Inflammation and lipids in vascular disease

Atherosclerosis is the underlying process for most cardiovascular diseases (CVDs) and is characterized by accumulation of cholesterol and activated immune cells in the arterial wall. The clinical presentations of atherosclerosis are diverse and comprise myocardial infarction, stroke, peripheral arterial disease etc. However, it is still largely unknown why different subjects develop atherosclerotic lesions at different sites in the arterial tree. Dyslipidemia and inflammation are well known risk factors for CVD and the interaction between lipid metabolism and inflammatory processes is considered to aggravate the development of atherosclerosis.
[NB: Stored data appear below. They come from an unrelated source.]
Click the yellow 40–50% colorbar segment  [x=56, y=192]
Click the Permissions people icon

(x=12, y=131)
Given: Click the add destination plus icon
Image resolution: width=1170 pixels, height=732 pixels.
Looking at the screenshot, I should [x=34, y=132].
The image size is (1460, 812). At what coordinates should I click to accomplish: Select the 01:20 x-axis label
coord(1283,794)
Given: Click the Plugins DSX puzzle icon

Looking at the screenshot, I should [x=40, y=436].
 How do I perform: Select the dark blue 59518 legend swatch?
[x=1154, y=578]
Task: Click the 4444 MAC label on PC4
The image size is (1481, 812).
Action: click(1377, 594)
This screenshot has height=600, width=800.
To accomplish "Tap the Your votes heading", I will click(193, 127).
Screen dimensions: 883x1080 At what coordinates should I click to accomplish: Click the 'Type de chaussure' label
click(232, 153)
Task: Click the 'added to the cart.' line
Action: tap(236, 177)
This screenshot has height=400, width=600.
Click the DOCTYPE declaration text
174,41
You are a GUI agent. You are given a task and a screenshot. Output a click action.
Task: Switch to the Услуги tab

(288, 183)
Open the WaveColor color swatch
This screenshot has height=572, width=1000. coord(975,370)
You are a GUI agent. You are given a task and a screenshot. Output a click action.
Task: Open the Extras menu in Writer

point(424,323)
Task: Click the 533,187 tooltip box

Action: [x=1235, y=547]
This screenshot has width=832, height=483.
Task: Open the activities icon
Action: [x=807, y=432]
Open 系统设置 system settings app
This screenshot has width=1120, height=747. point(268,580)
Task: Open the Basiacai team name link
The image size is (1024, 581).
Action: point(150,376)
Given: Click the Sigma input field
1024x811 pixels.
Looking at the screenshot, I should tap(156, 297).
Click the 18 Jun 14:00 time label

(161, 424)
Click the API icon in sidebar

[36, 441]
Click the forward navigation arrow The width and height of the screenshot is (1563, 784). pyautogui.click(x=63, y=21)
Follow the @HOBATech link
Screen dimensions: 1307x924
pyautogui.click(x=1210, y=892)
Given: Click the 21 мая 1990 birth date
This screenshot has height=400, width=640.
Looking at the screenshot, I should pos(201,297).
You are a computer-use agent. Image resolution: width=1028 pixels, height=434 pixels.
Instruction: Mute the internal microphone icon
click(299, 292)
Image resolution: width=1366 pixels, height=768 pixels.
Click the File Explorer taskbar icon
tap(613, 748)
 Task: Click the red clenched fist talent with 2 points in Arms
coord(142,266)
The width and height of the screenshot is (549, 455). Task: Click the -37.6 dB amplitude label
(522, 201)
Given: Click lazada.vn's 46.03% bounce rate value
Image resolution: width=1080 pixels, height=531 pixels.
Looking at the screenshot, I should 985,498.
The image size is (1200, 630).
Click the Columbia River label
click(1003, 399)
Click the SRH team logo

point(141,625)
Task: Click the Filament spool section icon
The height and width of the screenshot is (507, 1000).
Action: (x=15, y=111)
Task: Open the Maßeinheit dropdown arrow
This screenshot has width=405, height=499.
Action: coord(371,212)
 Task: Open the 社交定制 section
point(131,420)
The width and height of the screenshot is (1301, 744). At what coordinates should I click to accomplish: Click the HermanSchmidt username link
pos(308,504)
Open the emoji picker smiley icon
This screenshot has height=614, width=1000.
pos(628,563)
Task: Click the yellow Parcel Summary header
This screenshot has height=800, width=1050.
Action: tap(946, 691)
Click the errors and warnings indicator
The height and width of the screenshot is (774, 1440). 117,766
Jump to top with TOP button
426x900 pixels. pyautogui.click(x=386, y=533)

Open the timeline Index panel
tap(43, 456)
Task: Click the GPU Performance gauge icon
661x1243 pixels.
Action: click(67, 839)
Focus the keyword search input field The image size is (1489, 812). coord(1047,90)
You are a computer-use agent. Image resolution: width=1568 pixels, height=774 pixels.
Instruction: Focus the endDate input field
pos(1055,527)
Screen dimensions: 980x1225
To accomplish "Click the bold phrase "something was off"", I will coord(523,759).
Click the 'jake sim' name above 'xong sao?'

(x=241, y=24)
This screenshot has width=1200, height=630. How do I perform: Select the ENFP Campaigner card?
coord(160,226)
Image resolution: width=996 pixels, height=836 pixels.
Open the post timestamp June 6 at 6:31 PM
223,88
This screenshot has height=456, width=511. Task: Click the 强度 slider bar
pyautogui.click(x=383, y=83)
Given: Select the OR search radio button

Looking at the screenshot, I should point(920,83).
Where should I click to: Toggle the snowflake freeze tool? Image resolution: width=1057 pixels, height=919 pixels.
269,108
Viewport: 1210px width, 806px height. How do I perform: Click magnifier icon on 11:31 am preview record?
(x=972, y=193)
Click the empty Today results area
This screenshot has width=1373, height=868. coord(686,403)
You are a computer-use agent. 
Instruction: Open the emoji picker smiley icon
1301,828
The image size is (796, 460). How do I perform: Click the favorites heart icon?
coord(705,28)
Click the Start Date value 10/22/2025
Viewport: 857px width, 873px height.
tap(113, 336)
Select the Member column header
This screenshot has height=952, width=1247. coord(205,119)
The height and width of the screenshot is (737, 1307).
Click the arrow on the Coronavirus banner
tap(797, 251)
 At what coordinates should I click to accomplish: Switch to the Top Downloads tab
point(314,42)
This project have been designed to address the following core question: Can the interplay between the lipids and inflammation explain the difference in the clinical manifestations of atherosclerosis?    In the first subproject we will evaluate the involvement of vascular cells in the inflammatory process during healthy conditions and during vascular disease. In this settings we will test the impact of lipids as well as inflammatory mediators on different cellular mechanisms involved in the atherosclerotic process. In the second sub-project we will search for biomarkers or biosignatures that can be used for prediction of future myocardial infarction. We will utilize two well-defined cohorts of subjects with CVD and use proteomics to evaluate circulating inflammatory mediators. In addition to new risk-stratification models, this project will also generate new knowledge about inflammatory pathways involved in the development of atherosclerosis. In the third sub-project we will evaluate the plasma lipid profiles and the inflammatory pattern in subjects with peripheral arterial disease, in order to increase the knowledge regarding mechanism involved in peripheral atherosclerosis development. This will be addressed in a population of patient with different degree of peripheral arterial disease. This approach also gives us the opportunity to evaluate how changes in lipid- and inflammatory pattern are related to disease progression. The data obtained in sub-project one, two and three will be transferred to the synergy project were it will be linked together with already existing biochemical parameters, such as lipid profiles, metabolic patterns and genetic markers. Together with the clinical signatures this will be used as a basis for answering the core question.